If you’re looking for a hearty meal that fits your low-carb lifestyle, you’ll absolutely love this Low Carb Hungarian Goulash recipe. It combines tender beef with rich flavors that’ll warm your soul.

I can’t get enough of the sweet Hungarian paprika that adds a unique depth, while the tender chunks of meat practically melt in your mouth. Plus, it’s incredibly easy to prepare—just toss everything into a pot or slow cooker.

The aroma that fills my kitchen is irresistible. Not only is it satisfying, but it also keeps my carbs in check, making it a go-to comfort dish for me.

Ingredients of Low Carb Hungarian Goulash

When it comes to whipping up a delicious and satisfying meal, the ingredients for Low Carb Hungarian Goulash play a starring role.

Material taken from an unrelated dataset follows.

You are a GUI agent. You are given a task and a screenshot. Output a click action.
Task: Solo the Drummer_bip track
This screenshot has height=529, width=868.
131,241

You’ll find that they come together to create a warm, flavorful dish that’s perfect for cozy dinners or meal prepping for the week ahead.

Plus, the best part? Most of these ingredients are likely already hanging out in your pantry or fridge, just waiting to be transformed into something delightful. Let’s explore what you’ll need for this comforting recipe.

Ingredients:

  • 1/3 cup olive oil
  • 1 onion, sliced
  • 2 tablespoons sweet Hungarian paprika
  • 2 teaspoons salt
  • 1/2 teaspoon ground black pepper
  • 3 lbs beef stew meat, cut into 1 1/2 inch cubes
  • 1 (6 ounce) can tomato paste
  • 1 1/2 cups water or chicken broth
  • 1 garlic clove, minced
  • 2 bay leaves
  • Vegetables of your choice

Now, a quick note about the ingredients: while this recipe is quite flexible, you can really make it your own.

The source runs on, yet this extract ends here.